__Instructions for the task__:
Please repeat the items word for word, starting with the line that contains "Find the location" and going on through the last line of the items, both included. Leave the pictures out of your copy.

__The data__:
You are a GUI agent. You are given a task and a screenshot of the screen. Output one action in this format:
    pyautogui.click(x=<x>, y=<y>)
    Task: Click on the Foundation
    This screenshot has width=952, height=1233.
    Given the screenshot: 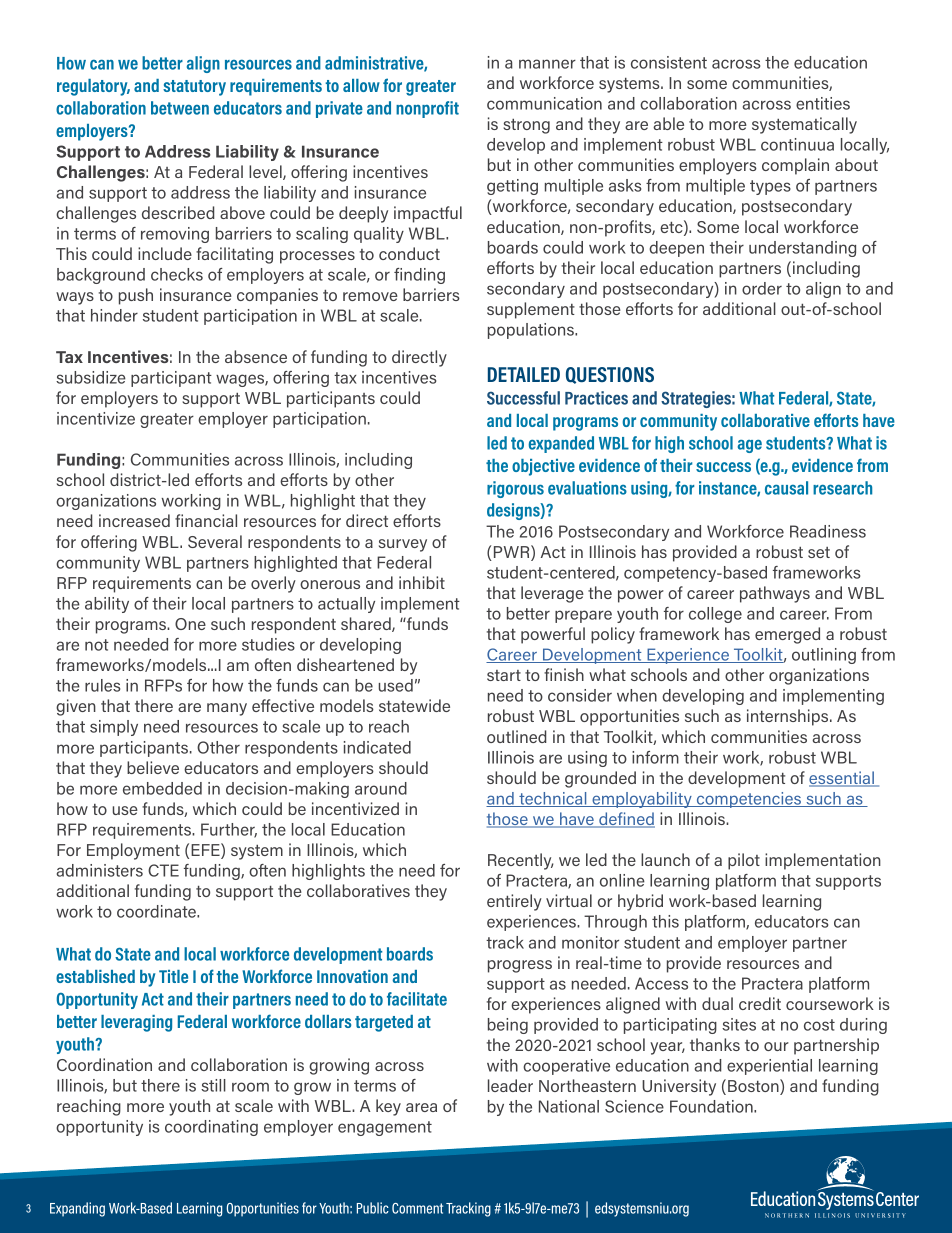 What is the action you would take?
    pyautogui.click(x=712, y=1106)
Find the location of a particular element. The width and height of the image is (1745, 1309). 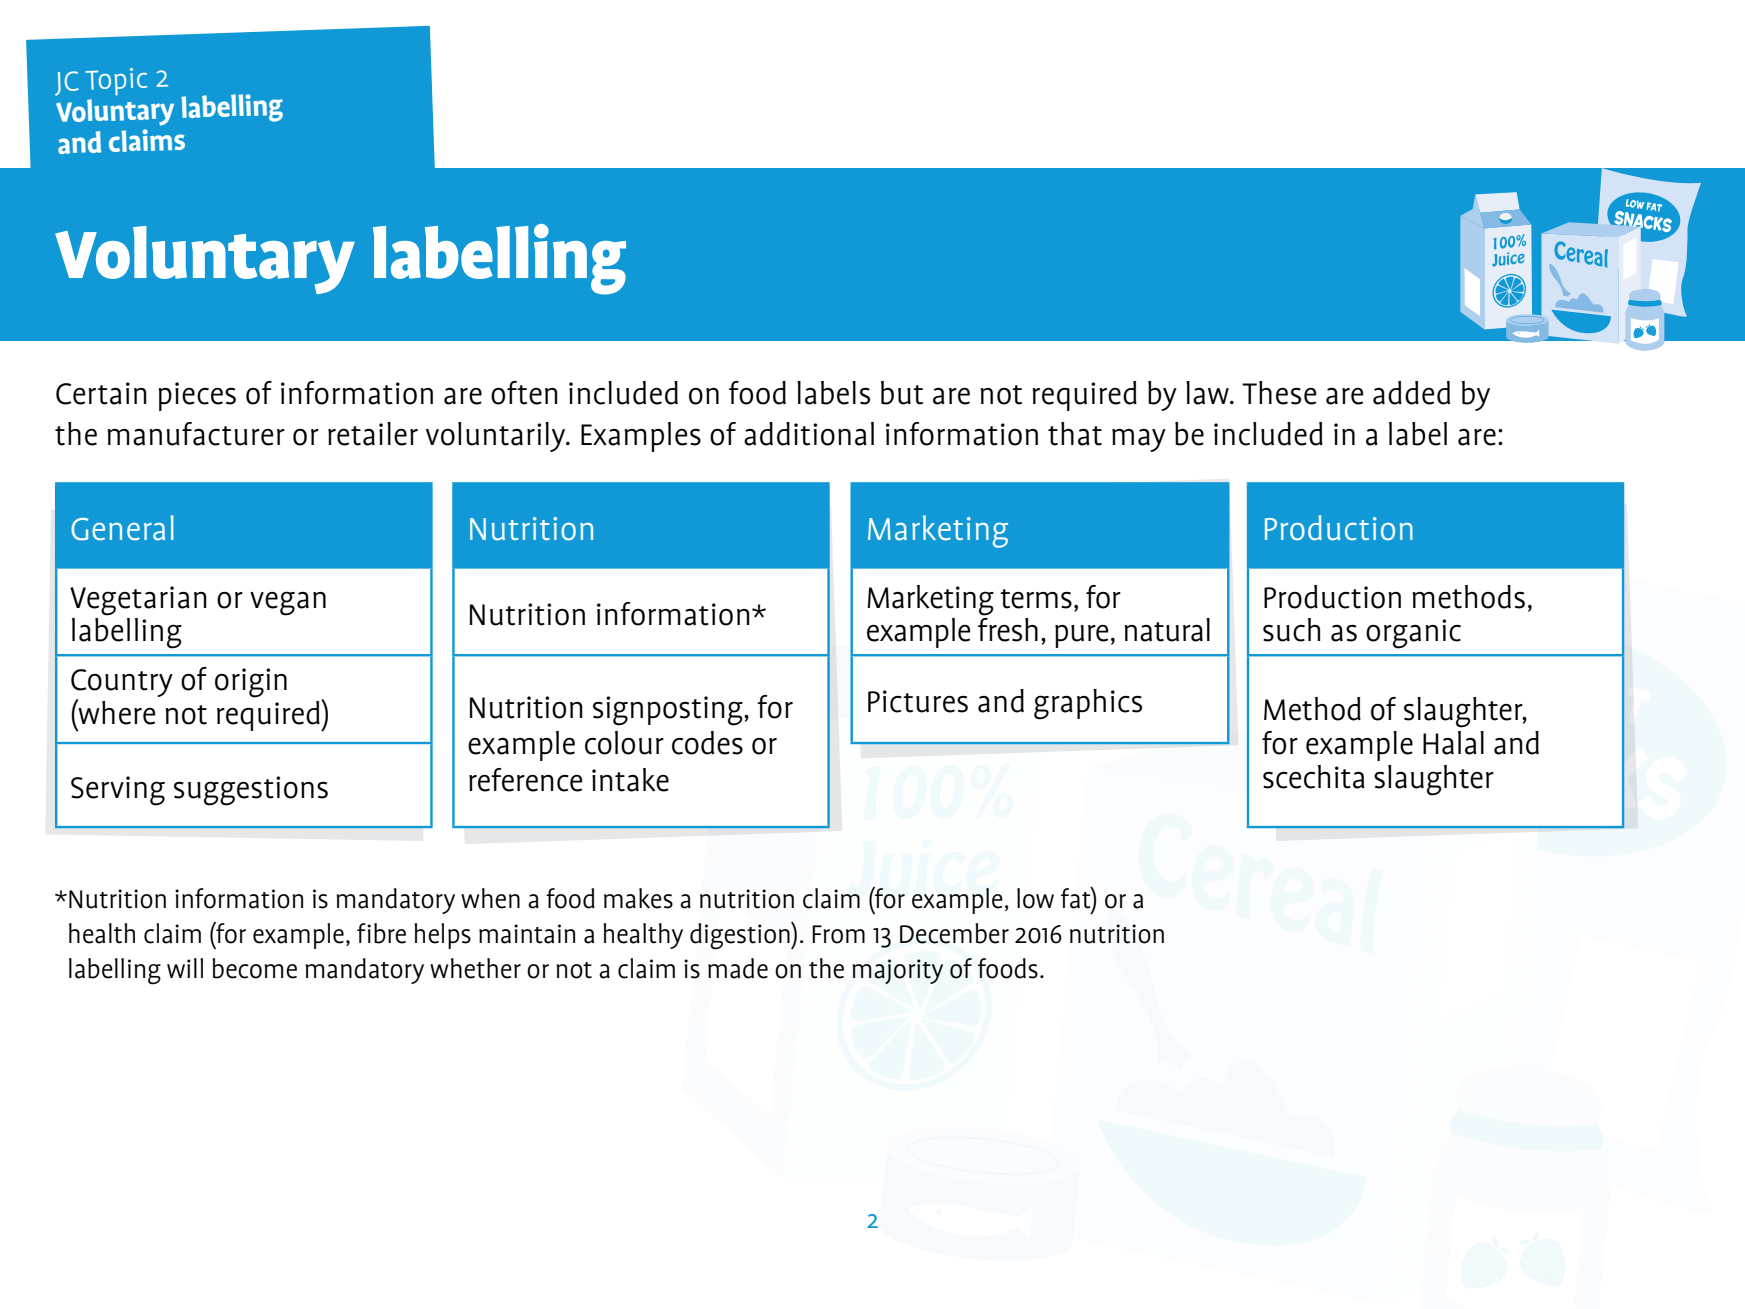

Heading is located at coordinates (184, 252).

__Output for this exercise__:
Find the location of a particular element. The width and height of the image is (1745, 1309). 

Heading is located at coordinates (184, 252).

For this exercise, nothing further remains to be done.